ESTRATTO DEL TESTO -
☆ ☆ ☆ ☆
Vivere a New York da europeo tra momenti quotidiani di confusione e smarrimento

Laura GamberinibyLaura Gamberini
vivere-a-new-york

Uno scorcio del Museum of the City of New York

Time: 4 mins read

Ci sono tante piccole abitudini quotidiane nel vivere a New York che mi ricordano ogni giorno che non sono “a casa”. Cose che in Italia non farei mai eppure qui faccio per non sembrare una totale weirdo. Tipo entrare nei posti e chiedere alla gente come sta. Qui si fa, sempre e con tutti. Novantacinque volte al giorno come minimo, con persone di cui non ti interessa niente e che probabilmente non vedrai mai più, ma lo devi fare. Tu devi chiedere: “How are you?”, possibilmente sorridendo. Quando a chiedertelo è la cassiera dello Starbucks, la farmacista, il benzinaio, il cameriere, il tuo vicino di autobus o la persona che sta aspettando al semaforo al tuo fianco, tu devi sempre e comunque rispondere con entusiasmo. Non importa se stai morendo di bronchite, tu devi rispondere: “Good” come minimo, meglio ancora “Great”. Non “Fine” come ti insegnano a scuola, fine è troppo poco per gli americani. Magari puoi rispondere che stai fine a un inglese, ma non ti sognare di farlo con un americano. Io per esempio, di solito quando mi chiedono come sto, rispondo “non male” felicemente traducibile con “pas mal” in francese e “not bad” in british english e finché sono in Europa va benissimo.
☆ ☆ ☆ ☆
BLOCCO DATI -
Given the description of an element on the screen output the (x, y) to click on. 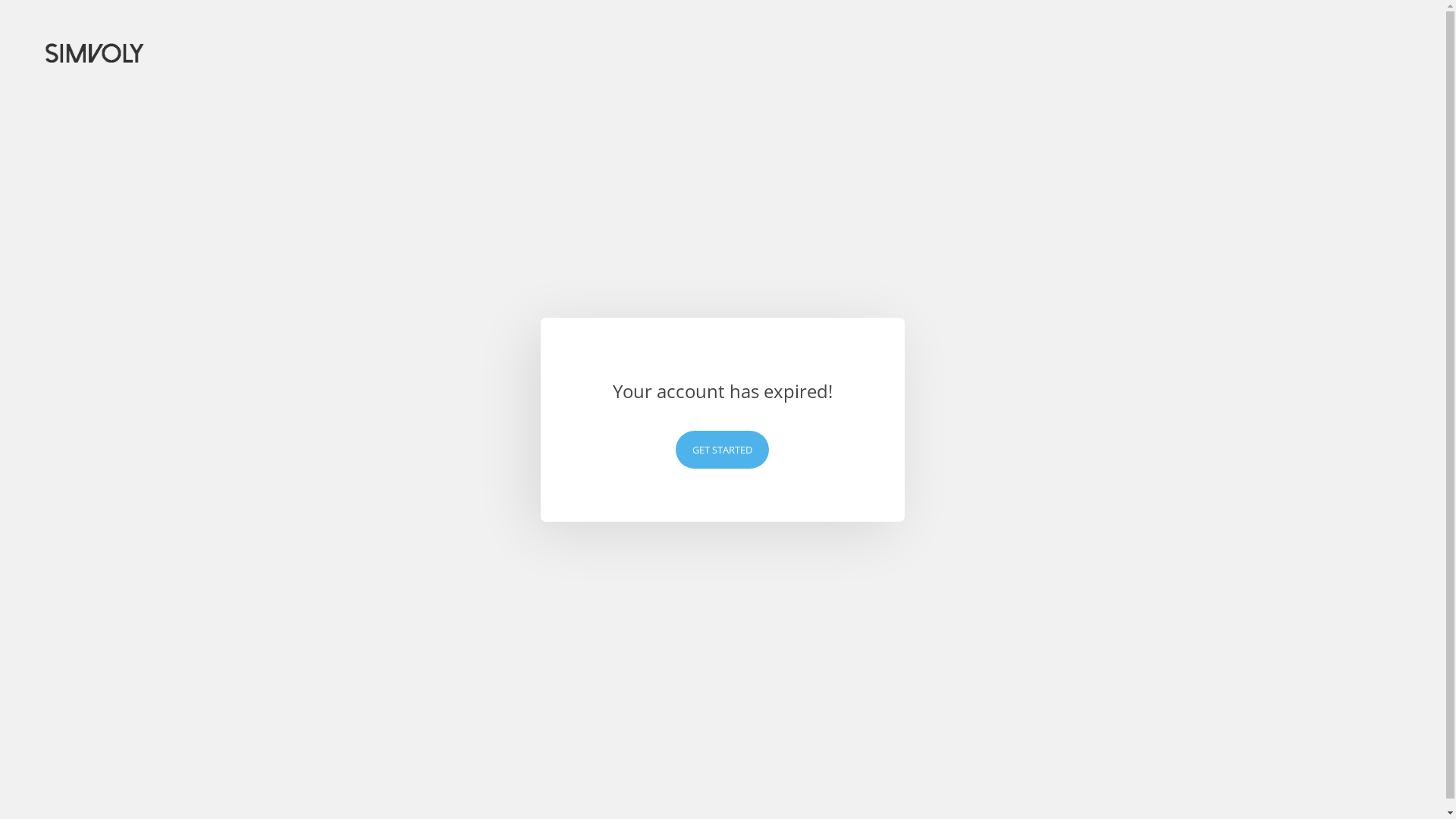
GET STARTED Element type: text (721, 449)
☆ ☆ ☆ ☆
DA SVOLGERE -
a - Secondo il testo sulla vita a New York, quante volte al giorno come minimo bisogna chiedere alla gente come sta?
b - Scrivi il seguito del testo sulla vita a New York, cominciando subito dopo l'ultima frase riportata.
Le righe riportate sopra sono materiale a sé, distinto dal testo sulla vita a New York.

RISPOSTE -
a - Novantacinque volte al giorno come minimo.

b -
Qua invece mi è successo di incontrare una ragazza per la terza o quarta volta. È americana, ma ha studiato in Europa, quindi ho pensato avesse l’elasticità e lo spirito per sopportare e magari apprezzare un onesto “not bad”. Lei mi ha risposto: “Ma che problema hai tu che non stai mai bene?”, e io non sono proprio riuscita a spiegarle che probabilmente sto meglio di lei, ma non mi piace vantarmene. Cioè, ci ho provato, ma poi ho capito che aveva ragione lei. Questo è il paese dell’entusiasmo smodato. O lo abbracci in toto per quello che è e giochi con le loro carte o non ha senso che tu ci stia. La sua reazione mi ha insegnato che non si possono fare eccezioni. Pure se ti senti una chiavica tu devi rispondere che ti senti great, e non ti sognare di entrare nello specifico di come ti senti davvero e raccontare che ti fa male la gola o ti manca il tuo cane o hai avuto un problema con la compagnia telefonica, tanto qua non interessa a nessuno. Non prenderla neanche come una mancanza di rispetto, è così che funziona e basta.

Qui la gente ha fretta e lo capisci anche da come tronca le conversazioni e se ne va. Mi è successo per la prima volta con un’agente immobiliare. Usciamo dal buiding e lei mi dice, allontanandosi velocemente: “Ok allora teniamoci in contatto via mail”. Fine. Niente convenevoli di ore e ore. Stessa cosa al telefono. Finiscono di dirti quello che devono e attaccano, spesso senza neanche dire bye.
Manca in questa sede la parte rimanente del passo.